Dr. Cohen is also the CEO and Director of Dr. Elizabeth Cohen and Associates, a group private practice in the heart of New York City serving children, adolescents and adults. Dr. Elizabeth Cohen and Associates specializes in providing Cognitive Behavioral Therapy with a holistic approach. The practice is dedicated to teaching, witnessing and encouraging clients to meet the goals that are collaboratively created.
Dr. Cohen received her PhD in clinical psychology from Boston University. As part of her graduate training, she treated clients at the world-renowned Center for Anxiety and Related Disorders in Boston, MA.
Dr. Cohen was the recipient of the prestigious American Psychological Foundation Research Award for her doctoral research. Following her time at BU, Dr. Cohen completed her pre-doctoral internship at Bellevue Hospital Center and the New York University Child Study Center. After completing her training, she was asked to become the Director of the CBT program at Bellevue’s Outpatient Psychiatry Clinic.

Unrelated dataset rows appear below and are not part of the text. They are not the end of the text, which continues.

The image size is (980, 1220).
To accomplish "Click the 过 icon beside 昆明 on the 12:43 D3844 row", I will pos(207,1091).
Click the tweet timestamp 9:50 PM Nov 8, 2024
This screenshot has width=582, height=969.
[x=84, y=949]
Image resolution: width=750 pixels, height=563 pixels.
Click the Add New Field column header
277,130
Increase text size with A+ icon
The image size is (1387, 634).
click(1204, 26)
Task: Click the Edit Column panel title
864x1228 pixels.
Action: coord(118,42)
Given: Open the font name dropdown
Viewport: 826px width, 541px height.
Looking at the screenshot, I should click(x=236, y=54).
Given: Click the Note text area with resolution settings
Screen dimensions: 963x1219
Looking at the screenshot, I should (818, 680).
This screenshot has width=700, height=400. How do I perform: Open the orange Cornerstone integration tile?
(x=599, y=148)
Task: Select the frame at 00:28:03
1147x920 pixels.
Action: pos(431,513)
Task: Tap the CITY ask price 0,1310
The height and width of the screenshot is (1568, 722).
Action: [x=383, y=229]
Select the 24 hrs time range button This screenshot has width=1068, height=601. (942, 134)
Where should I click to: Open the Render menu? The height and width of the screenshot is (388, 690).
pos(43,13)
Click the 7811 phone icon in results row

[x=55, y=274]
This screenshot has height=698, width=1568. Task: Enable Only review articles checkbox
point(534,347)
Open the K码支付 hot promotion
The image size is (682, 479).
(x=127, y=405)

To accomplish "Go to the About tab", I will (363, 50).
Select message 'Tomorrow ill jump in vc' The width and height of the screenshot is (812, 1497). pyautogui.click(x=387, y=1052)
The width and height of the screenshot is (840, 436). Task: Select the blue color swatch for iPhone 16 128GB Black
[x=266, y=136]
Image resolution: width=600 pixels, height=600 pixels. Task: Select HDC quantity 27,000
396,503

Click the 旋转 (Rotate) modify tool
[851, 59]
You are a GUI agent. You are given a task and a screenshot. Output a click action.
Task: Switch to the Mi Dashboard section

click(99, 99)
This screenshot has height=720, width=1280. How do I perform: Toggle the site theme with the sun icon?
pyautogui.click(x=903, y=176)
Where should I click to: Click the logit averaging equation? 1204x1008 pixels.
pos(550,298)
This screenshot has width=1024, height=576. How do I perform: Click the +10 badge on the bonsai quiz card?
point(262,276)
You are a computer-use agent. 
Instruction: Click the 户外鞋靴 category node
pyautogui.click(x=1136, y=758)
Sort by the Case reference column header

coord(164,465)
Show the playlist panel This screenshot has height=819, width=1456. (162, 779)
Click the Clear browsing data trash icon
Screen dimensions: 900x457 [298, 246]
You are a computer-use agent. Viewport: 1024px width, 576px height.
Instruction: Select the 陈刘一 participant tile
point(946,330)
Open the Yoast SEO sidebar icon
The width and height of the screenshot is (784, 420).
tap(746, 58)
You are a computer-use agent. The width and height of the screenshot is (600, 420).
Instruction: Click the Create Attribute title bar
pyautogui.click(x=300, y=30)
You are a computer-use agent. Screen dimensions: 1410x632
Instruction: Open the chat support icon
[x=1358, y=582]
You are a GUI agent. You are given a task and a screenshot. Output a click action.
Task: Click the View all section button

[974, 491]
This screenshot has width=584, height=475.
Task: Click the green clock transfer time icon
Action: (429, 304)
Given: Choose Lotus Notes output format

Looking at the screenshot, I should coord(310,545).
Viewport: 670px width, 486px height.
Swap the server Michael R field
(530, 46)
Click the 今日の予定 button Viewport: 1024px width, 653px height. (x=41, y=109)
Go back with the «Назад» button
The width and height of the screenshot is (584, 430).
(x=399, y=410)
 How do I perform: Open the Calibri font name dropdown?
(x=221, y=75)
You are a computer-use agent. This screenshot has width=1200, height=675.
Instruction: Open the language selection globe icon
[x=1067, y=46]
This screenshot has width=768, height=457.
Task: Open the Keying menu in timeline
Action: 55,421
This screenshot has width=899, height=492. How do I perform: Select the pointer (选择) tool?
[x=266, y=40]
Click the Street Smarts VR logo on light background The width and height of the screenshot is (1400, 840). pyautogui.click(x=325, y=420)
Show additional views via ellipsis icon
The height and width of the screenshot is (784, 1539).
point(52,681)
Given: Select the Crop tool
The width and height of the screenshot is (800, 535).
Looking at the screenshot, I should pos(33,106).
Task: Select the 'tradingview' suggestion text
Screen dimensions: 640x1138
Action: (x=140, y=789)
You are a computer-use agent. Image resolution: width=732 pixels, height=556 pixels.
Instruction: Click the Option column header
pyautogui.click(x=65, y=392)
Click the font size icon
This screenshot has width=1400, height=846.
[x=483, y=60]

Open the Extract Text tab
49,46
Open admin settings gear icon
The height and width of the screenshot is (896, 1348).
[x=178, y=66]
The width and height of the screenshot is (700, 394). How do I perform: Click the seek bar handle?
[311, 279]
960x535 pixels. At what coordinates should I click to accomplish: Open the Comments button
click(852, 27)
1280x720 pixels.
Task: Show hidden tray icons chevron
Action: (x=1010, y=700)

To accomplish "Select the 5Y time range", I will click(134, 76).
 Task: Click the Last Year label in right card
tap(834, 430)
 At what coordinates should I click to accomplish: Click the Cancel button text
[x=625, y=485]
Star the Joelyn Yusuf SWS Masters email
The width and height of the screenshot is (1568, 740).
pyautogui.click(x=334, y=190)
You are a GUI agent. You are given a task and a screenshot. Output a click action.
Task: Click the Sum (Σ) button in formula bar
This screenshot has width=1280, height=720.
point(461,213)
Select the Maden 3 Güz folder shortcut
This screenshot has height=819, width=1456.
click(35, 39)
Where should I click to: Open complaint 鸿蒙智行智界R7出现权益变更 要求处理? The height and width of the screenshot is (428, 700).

She has been featured on the Tamron Hall Show, the Wall Street Journal, NBC News, Women’s Health, Huff Post, Thrive Global, Daily Beast and Good Housekeeping. Dr. Cohen is a weekly contributor to Psychology Today with her “Divorce Course” column.
Kerrie Mohr, LCWS
A Good Place Therapy
Founder, Owner, Therapist
WebsiteKerrie is the founder and owner of A Good Place Therapy in Manhattan, a compassionate and results oriented group psychotherapy practice. Prior to founding A Good Place, Kerrie, a licensed clinical social worker, spent her career in various nonprofit leadership roles between New York and San Francisco. Her mission has focused on creating empowerment opportunities through targeted individual and community interventions. In her free time, Kerrie enjoys volunteering as the NYC chapter leader for Sidewalk Talk, a nonprofit organization that focuses on healing a disconnected world through the art of listening. Kerrie also enjoys culture-focused travel with her husband Russ, bike rides around her beloved NYC, and checking out the dog park scene with her dog-child, Reina. Kerrie has an MSW from Columbia School of Social Work and a certificate in nonprofit leadership from Columbia Business School. Kerrie is licensed (LCSW) in both California and NY.